A missing entity must be ,
relevant - to the main story
specific - descriptive but concise (not more than 5 words)
novel - missing in previous summary
faithful - must be in the article
anywhere - located anywhere in the article - The missing entities are then included in the new summary without changing the maximum allowed token limit of the summary.
- Steps 2 and 3 are repeated for specified number of times (5 in this paper).
Experimentation :
- LLM - GPT-4
- Chain of Density (CoD) number of steps - 5
- Test dataset - CNN/Daily Mail news - 100 articles
- Comparison - Vanilla summary prompt Vs Human Summary Vs CoD prompt
- Evaluation Method - Human preference, Automatic evaluation using GPT-4
- Evaluated metrics
Direct statistics - tokens, entities, entity density
Indirect statistics - abstraction, fusion, content distribution
Observations :
- When prompted with CoD prompts, GPT-4 was able to identify on an average of 9.9 entities in 3rd step compared to 8.8 entities in human summary.
- CoD prompted summaries exhibit an average entity density (entities/no. of tokens) of 0.158 in 4th step which is greater than 0.151 of human level summaries.
- Improvement in abstraction of summaries generated, was measured using extractive density - a measure that measures the length of extractive fragments(sentences).
- With increasing steps (step 4) of CoD, the extractive density decreases sharply thus exhibiting improved abstraction, whereas the extractive density remains constant and far above for human and vanilla prompt summaries.
- Improvement in fusion of summaries generated is identified using ROGUE Gain method - a method that aligns each of the target sentences (summary sentences) with their source/origin sentences (article sentences) until the gain is positive.
- With increasing steps (step 2) of CoD, the fusion increases and clearly outperforms human and vanilla GPT-4 summary prompts.
- Content distribution helps identify from which part of the article,the entities are identified.
- Results show that CoD prompts tend to be lead bias initially - pick entities from the start of the article, in the beginning steps (step 1 and 2).
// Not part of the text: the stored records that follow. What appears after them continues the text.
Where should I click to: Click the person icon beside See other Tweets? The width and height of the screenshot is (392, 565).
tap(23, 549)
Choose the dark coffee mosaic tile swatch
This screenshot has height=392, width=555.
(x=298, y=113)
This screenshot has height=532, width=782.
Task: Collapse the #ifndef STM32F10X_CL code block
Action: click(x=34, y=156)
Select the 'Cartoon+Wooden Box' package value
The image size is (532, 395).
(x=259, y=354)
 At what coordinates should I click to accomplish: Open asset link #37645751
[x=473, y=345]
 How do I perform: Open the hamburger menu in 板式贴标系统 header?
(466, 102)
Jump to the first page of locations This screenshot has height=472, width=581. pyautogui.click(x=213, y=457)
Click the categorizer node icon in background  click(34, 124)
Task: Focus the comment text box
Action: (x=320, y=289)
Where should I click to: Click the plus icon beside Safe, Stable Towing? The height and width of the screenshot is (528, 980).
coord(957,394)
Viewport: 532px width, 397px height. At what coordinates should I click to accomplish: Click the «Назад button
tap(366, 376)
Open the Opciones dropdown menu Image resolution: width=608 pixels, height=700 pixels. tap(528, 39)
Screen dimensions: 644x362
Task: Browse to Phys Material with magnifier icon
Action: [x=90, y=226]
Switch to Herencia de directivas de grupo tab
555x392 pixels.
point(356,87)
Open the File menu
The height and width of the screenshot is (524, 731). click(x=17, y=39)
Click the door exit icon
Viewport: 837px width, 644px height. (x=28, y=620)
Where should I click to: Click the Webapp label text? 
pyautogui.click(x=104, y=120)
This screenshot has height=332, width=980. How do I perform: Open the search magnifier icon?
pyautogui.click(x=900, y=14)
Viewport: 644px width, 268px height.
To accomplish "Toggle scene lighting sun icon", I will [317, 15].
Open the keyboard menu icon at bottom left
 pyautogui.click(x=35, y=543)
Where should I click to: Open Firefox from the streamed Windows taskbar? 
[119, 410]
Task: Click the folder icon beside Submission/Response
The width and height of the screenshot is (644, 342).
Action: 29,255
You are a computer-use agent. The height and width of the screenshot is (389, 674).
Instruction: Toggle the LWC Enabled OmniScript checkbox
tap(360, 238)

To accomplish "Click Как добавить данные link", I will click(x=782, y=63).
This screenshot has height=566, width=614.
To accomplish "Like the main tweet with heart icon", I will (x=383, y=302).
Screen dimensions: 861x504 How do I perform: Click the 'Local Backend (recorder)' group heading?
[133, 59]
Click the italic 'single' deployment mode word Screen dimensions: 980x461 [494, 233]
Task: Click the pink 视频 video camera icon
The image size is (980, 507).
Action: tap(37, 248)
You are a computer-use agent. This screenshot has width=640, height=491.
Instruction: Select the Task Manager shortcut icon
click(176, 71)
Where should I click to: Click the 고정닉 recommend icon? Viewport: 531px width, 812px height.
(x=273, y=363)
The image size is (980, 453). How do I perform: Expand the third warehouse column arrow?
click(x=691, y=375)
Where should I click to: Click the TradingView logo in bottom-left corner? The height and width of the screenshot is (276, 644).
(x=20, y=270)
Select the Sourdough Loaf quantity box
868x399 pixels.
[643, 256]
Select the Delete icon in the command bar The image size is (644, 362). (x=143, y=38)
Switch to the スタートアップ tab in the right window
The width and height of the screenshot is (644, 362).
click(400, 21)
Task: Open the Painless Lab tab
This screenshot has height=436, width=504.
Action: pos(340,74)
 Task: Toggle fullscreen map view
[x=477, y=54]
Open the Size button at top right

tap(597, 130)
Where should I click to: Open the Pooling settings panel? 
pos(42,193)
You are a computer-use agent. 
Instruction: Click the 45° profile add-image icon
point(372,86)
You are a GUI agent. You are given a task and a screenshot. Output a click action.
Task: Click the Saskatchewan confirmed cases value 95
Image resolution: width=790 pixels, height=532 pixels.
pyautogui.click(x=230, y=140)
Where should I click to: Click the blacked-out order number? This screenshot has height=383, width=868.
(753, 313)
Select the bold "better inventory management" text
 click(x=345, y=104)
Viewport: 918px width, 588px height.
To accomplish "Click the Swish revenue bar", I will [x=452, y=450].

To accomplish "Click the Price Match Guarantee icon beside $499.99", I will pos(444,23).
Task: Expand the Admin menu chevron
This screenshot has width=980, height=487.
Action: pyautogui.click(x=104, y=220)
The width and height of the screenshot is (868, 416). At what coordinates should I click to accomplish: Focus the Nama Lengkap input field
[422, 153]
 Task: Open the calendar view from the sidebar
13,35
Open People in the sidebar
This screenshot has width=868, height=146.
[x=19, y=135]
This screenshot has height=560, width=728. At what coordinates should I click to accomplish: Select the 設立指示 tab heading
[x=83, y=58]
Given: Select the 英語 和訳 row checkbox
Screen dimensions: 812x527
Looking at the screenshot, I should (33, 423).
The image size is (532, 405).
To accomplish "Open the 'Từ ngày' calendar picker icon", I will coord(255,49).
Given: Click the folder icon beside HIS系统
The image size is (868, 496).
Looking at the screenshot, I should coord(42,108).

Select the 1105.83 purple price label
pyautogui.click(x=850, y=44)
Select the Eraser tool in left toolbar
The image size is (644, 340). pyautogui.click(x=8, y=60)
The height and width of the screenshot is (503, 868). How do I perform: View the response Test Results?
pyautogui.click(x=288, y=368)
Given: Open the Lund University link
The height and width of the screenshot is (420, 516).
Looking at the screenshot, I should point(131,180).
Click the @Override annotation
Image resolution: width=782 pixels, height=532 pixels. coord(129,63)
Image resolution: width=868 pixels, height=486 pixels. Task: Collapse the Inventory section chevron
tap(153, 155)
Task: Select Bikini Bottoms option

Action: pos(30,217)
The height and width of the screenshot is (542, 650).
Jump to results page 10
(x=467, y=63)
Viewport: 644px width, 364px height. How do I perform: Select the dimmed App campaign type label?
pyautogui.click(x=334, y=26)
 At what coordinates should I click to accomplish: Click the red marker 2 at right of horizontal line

But as the step increases, CoD prompts tend to pick entities from mid and end parts of the article as well.
- Also this shows, with higher number of steps CoD accesses more entities than human.
- Human level evaluation show that step 2 of CoD received an aggregate of 30.8% vote (for 100 questions) which was the highest for individual step of CoD.
- Steps 3,4 and 5 of CoD cumulatively showed an aggregate of 61% vote (for 100 questions). The preferred step of CoD summary is 3 which shows an entity density of 0.148 which is almost similar to human level entity density of 0.151
- Automatic evaluation using GPT-4 was performed by prompting GPT-4 to give a score on a scale of 1–5 in five dimensions - informative, quality, coherent, attributable, overall.
- Results showed that the average informative score peaked to 4.74 at step 4 of CoD which also corresponds to an entity density of 0.158. This shows that increase in entity results in more informativeness in summaries.
- On contrary, with increase in average entity density (0.167 in step 5 of CoD) of CoD summaries, the average quality and coherent score dropped to its lowest (4.65 and 4.61 respectively). This shows that an attempt to include more entities, can lead to reduction in quality and coherence of summary generated.
- On average, steps 1 and step 5 of CoD are least preferred as they are less and highly dense (containing more entities) compared to steps 2,3 and 4 of CoD.
Limitations :
- The approach has been tested only on news articles.
- The approach tests only GPT-4 model with CoD prompt.
Conclusion :
- Entities plays a major role in generating summaries, as they can add more meaningful information to the summary.
- But adding too much entities as well, can lead to over informativeness in the summary thus making them unreadable.
- As results showed, accessing more entities from different parts of the article, led CoD generated summaries to be over informative as well.
- CoD with steps 2–4 can be a good starting point to implement it for other domains as well.
- There clearly exists a trade-off between informativeness (more entities) and clarity (lesser entities) of the summary generated.